In men, all the sperm swim through one tiny tube, the vas deferens. So rather than shut them off at the source, we should disrupt their transit.
Some of the most intriguing methods in this direction make use of muscular action to clamp down on the vas deferens. My own group is working on something called Vasalgel, a polymer gel that blocks or filters out sperm in the vas deferens tube. A plant-derived compound in advanced trials in Indonesia interferes with sperm’s ability to penetrate the egg. These are the elegant approaches we need to be advancing, not hammering the entire body with hormones.

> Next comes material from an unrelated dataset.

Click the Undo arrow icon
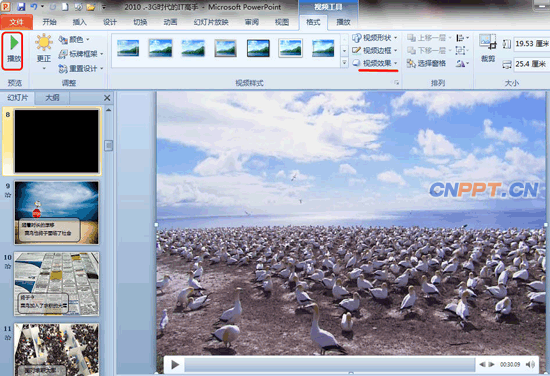Screen dimensions: 550x376 point(34,7)
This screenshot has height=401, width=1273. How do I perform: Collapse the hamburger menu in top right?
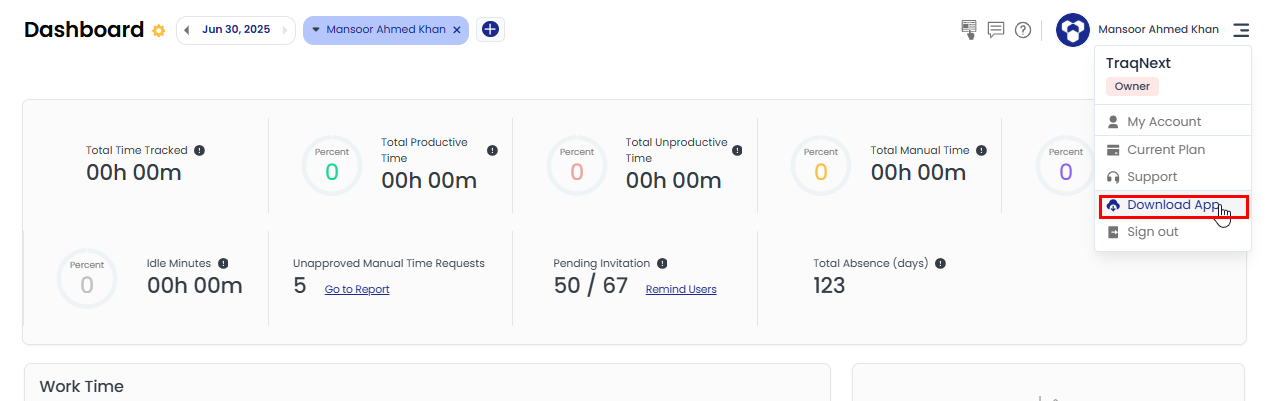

So why haven’t we yet finished the job?
For starters, clinical trials are a multimillion-dollar process. If you’re a researcher developing one of these methods, where do you turn? Big pharma is not interested—the liability in treating healthy young people for years is high, and if you’re already the company selling contraceptives to those men’s partners, the payoff is low. Nonprofits try to do the development work but are hampered by shoestring budgets and a lack of business savvy. Major foundations such as the Bill & Melinda Gates Foundation are stepping up to fill the gap for female contraceptive development but have determined that men in their target areas—ultra-poor regions such as Bihar, India, and sub-Saharan Africa—are not ready for male contraception.
Maybe the best option is something called social venture enterprise—turning to social investors who would like to get their money back if it goes well but who are also committed to seeing an affordable product reach the market.
We have a waiting list of more than 38,000 men and women hoping for news of clinical trials for Vasalgel. There’s clearly a market for a male contraceptive. Now we just have to get them one.
Elaine Lissner is the founder of Parsemus Foundation, which aims to advance low-cost evidence-based medicines.